One way with fmap is:
julia> m = Chain(Dense(2,3));
julia> fmap(m; exclude = x -> hasproperty(x, :weight)) do x
x.weight .= (1:3)
x
end
Chain(
Dense(2, 3), # 9 parameters
)
julia> m.layers[1].weight
3×2 Matrix{Float32}:
1.0 1.0
2.0 2.0
3.0 3.0
julia> m.layers[1].bias
3-element Vector{Float32}:
0.0
0.0
0.0
Is going by field name good enough? It might be. Could be wrapped up something like weight!(init!, m, fields = :weight), perhaps, in case you want to specify others?
It may also not be worth the hassle making this mutate, since it will only run once. Maybe the fmap needed to reconstruct the layers is slightly more tricky, but should be doable, and could use all existing init functions.
Yeah my concern was relying on a particular field.

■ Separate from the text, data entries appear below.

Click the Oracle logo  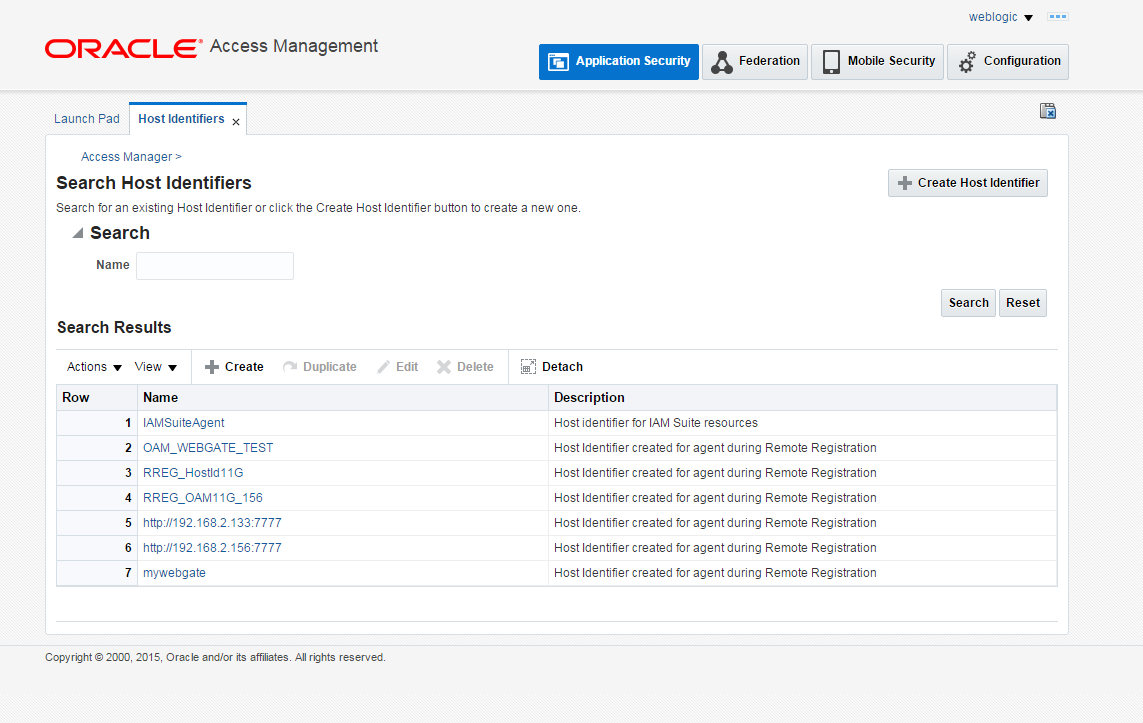(x=121, y=47)
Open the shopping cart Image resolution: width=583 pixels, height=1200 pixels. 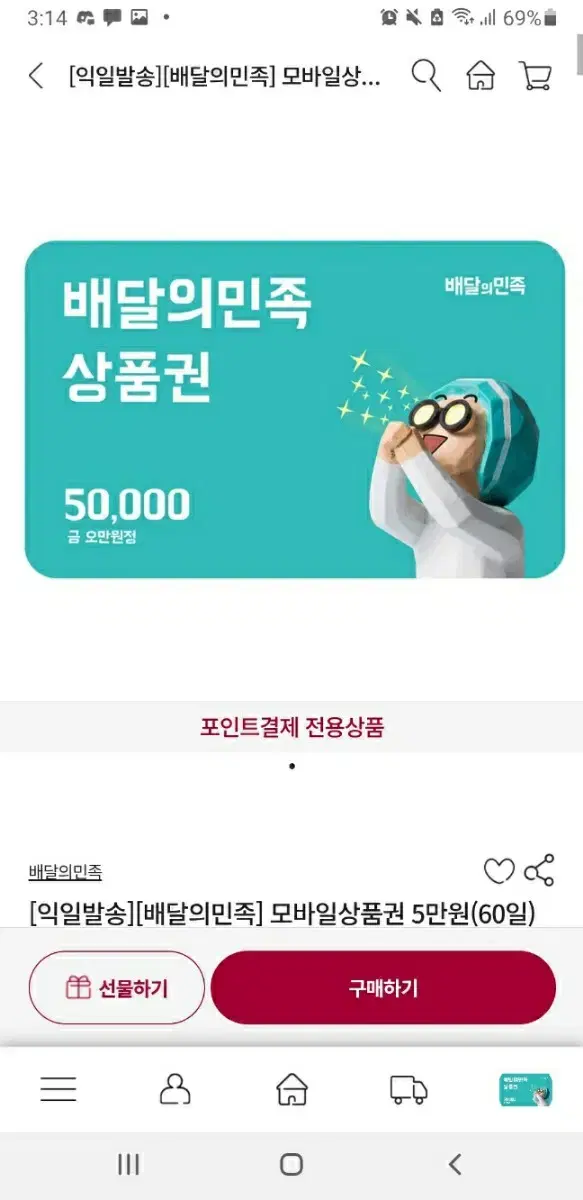(536, 76)
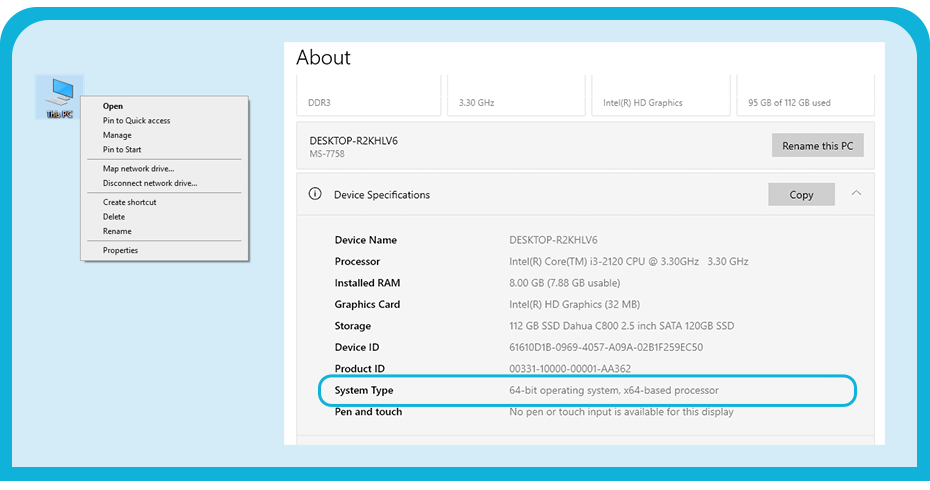This screenshot has height=490, width=930.
Task: Collapse the Device Specifications section chevron
Action: coord(856,194)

We could always make reinit!(method, model) default to fmap on all trainables, then allow custom overrides. Similar approach to #1875.
My fear is that creating a single function for re-init would be too niche for the reasons discussed already (e.g. different parameters in the same layer wanting different init functions). Mutating variants of init functions makes sense to me, however. They'll at least allow users to do things manually until we can think of good higher-level APIs.
I'd like to avoid adding another special function you have to remember to overload for any new layer, so that other people can re-weight it. My sketch above is much too rough, but can there be some nice API a bit like that?
Most layers call bias bias, so filtering based on that might not be terrible. Maybe the reweight! function takes field names to ignore (default (:b, :bias)) and to act on (default every other trainable array); then you can target your custom layer?
If it targets trainable, should it live in Optimisers.jl?
Most layers call bias bias, so filtering based on that might not be terrible. Maybe the reweight! function takes field names to ignore (default (:b, :bias)) and to act on (default every other trainable array); then you can target your custom layer?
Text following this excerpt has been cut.